[Records for locating displayed items]
****

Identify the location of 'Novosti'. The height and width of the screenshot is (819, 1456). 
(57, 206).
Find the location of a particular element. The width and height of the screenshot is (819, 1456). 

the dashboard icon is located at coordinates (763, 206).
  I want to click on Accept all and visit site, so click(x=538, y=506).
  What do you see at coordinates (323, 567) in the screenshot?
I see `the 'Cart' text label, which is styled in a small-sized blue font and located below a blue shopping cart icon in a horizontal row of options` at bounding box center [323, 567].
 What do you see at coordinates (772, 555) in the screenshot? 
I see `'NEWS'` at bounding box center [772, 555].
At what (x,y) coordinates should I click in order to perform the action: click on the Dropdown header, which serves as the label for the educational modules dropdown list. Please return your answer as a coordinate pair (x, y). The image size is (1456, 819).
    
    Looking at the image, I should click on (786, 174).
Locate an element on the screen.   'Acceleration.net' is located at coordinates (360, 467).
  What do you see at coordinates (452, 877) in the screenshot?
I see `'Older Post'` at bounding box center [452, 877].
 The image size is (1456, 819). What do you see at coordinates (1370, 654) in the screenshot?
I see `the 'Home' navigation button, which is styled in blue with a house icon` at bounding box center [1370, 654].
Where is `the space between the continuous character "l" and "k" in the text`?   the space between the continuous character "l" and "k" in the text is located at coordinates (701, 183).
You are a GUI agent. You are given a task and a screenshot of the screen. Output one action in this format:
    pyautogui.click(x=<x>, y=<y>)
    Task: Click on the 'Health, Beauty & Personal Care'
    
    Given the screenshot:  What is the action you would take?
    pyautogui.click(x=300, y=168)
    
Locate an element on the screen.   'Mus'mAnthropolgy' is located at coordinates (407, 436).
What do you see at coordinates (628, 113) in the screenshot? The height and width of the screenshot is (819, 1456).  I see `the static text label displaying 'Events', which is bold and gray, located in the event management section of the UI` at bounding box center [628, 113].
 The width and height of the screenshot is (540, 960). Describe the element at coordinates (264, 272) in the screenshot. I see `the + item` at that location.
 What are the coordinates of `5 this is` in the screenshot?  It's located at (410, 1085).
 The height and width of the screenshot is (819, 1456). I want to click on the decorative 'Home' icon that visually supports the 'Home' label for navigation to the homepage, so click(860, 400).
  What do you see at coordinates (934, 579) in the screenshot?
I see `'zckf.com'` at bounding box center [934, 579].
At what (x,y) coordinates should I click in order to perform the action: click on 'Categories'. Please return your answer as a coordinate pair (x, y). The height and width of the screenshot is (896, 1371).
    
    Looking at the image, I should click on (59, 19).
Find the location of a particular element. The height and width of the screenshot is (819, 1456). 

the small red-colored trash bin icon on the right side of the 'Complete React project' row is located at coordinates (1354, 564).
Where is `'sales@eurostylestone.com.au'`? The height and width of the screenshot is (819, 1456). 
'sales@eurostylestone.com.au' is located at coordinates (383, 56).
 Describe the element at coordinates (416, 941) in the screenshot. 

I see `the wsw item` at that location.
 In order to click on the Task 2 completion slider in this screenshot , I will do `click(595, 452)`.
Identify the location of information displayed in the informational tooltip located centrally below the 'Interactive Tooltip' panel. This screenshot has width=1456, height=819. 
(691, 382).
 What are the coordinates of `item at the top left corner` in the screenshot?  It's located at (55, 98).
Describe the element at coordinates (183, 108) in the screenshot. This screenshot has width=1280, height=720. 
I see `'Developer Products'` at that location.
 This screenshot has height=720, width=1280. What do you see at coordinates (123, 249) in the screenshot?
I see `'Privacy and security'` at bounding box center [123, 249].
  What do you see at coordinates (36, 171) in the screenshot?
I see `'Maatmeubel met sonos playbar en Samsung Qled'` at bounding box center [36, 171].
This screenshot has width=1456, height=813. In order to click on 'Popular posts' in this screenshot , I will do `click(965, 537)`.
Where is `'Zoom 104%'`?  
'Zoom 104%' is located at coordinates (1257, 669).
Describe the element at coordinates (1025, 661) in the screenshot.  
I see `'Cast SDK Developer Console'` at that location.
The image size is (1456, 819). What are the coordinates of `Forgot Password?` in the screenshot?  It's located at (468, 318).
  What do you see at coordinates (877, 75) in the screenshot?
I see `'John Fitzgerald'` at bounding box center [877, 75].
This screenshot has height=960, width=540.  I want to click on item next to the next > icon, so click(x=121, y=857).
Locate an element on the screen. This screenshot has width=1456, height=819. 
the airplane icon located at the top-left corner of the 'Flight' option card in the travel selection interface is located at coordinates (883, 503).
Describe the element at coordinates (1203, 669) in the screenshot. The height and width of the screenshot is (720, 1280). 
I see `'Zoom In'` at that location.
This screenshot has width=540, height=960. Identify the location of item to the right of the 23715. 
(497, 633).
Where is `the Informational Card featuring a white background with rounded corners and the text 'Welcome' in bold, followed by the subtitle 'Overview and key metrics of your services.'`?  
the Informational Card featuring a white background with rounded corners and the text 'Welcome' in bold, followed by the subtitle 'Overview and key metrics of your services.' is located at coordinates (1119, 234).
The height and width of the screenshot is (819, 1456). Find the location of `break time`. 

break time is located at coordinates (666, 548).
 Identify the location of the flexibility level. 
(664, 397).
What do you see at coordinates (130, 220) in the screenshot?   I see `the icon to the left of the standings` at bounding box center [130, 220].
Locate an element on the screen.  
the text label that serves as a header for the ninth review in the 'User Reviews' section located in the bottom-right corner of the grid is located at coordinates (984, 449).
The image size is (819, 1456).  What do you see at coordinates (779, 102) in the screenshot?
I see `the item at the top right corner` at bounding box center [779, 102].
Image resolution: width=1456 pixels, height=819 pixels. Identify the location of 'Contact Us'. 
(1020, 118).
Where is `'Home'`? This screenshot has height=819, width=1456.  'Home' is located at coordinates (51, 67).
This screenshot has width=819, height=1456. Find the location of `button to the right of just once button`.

****

_To be done_. Write out the lines exactly as they appear, starting with the line containing "The image size is (819, 1456)." and ending with the line containing "coordinates (51, 67).", both included.

_Result of the exercise_.
The image size is (819, 1456).  What do you see at coordinates (779, 102) in the screenshot?
I see `the item at the top right corner` at bounding box center [779, 102].
Image resolution: width=1456 pixels, height=819 pixels. Identify the location of 'Contact Us'. 
(1020, 118).
Where is `'Home'`? This screenshot has height=819, width=1456.  'Home' is located at coordinates (51, 67).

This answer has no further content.